When we got there we walked out over an old parking lot that the park was letting grow over. We continued south to an area that was close to what was painted in the diorama, but I told John that there was nowhere I could see that had all the elements, the dunes, the juniper, the canadian wild rye grass, the flowers, the hoptree. There was a lot of each in various places, but nothing struck me as the site. John was interested in trying to find the Canadian wild rye, so we looked and found it in the area quite close to the beach/high tide mark. I looked for it in other places, but the beach region was the only area it was found. This is too bad since all the grasses I had put in the midground of the diorama were C. wild rye. The grasses I did find in the mid-region were switchgrass and a common-looking grass with a conspicuous seedhead (I’ll have Patrick Sweeney ID it). I will be removing the grasses from the foreground and collecting the other grasses in CT to replace them.
My sense from this photo is that this is probably the site, but the photo was taken standing much closer to the beach than Wilson did back in 1964. In fact, about 40′ behind me there was a high vantage point that very well might have been the point at which Wilson made his studies.

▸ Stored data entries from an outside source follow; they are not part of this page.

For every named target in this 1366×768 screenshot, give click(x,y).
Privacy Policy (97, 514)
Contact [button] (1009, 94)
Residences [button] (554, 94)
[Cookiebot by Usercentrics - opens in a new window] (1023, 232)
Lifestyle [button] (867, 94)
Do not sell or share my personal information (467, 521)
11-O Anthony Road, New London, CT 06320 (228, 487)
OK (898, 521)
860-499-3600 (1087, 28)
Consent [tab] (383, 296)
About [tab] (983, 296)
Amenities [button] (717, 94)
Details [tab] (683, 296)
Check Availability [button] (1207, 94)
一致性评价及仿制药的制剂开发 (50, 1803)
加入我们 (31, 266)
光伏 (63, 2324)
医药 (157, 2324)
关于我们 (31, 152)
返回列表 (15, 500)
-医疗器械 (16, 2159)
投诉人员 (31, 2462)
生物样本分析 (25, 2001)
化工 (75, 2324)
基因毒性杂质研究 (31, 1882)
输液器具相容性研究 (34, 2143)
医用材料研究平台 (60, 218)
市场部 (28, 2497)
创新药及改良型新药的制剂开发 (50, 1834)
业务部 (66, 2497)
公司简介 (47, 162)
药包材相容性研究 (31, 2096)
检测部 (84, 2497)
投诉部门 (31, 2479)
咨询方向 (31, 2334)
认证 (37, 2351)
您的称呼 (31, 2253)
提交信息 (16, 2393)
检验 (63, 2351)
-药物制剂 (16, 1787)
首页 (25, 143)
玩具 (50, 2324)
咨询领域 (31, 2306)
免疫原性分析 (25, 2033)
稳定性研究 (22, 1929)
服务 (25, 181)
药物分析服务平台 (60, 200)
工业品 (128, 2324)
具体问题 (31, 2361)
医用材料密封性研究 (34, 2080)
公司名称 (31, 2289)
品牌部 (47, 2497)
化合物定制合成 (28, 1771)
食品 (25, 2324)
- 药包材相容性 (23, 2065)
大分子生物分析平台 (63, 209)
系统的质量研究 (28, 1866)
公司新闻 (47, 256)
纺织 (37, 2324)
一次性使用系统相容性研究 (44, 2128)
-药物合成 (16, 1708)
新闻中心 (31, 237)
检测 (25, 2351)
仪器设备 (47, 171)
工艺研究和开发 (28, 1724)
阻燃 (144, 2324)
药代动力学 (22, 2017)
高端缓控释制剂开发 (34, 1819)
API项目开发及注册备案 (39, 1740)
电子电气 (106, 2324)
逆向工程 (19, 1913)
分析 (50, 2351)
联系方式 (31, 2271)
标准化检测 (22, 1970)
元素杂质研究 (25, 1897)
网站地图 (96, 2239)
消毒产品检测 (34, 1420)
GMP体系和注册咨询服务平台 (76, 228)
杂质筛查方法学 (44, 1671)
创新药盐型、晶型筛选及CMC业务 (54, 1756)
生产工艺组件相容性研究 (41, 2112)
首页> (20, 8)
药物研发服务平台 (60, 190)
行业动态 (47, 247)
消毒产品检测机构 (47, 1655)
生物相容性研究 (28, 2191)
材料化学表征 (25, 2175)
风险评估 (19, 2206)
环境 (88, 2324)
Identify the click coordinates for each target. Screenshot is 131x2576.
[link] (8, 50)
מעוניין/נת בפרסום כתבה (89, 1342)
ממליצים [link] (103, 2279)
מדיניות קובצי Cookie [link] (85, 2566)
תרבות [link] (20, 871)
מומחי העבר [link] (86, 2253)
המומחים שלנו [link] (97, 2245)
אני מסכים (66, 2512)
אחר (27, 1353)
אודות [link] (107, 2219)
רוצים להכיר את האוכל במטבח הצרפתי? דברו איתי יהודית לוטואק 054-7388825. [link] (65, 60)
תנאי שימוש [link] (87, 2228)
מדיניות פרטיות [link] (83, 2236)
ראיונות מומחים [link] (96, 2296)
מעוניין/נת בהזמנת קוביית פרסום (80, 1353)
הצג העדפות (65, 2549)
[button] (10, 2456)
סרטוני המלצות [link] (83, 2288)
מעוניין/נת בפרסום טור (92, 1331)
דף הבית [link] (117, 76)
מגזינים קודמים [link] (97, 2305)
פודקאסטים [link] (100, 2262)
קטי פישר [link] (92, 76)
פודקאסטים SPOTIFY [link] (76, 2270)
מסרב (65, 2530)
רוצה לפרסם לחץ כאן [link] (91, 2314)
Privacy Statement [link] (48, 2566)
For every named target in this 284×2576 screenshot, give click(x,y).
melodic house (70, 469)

The large deciduous trees that show in the diorama to the right, now covered the entire area. Plant succession had made it virtually inaccessable. What was left of the juniper in this area was dead. There were tangles of low vegetation barring easy access and I wasn’t convinced that a photo taken from that point would reveal anything, so I didn’t choose to explore it. John showed us several other plants common to the area: Goat’s beard, sweet clover, rock sand wort, wormwood, and prickly pear. He told me that the hognose snake was long gone as was the Fowler’s toad that it fed on, victims of habitat destruction. Removing the hognose snake is yet another change I will make. He said that the 5 lined skink was a much more representative reptile. Insects were also discussed and these are his suggestions: Red Admiral and American Lady butterflies, the robber fly, and the ant lion whose inverted sandy cones were evident everywhere. In the original diorama there were a pair of bobwhite. I noticed on the Point Pelee bird list that bobwhite was listed as “extripated”. A discussion will ensue when I get back to Peabody about whether we go ahead and put the bobwhite, hognose snake, and fowler’s toad in the diorama and install signage about the human impact on this habitat. Otherwise, none of these should go in the foreground.
This visit did nothing short of impell me to change the entire foreground. Well, maybe not the entire foreground, but significant parts of it. Constructing/installing the foreground to a James Perry Wilson diorama charges me to strive for a high level of accuracy. So, I need to resculpt and cast new hairy pucoon flowers, experiment with the hot melt glue/parrifin mixture for new leaves, remake the stems of both flowers, and change out the grasses. I think Wilson would not only approve, he would insist on it!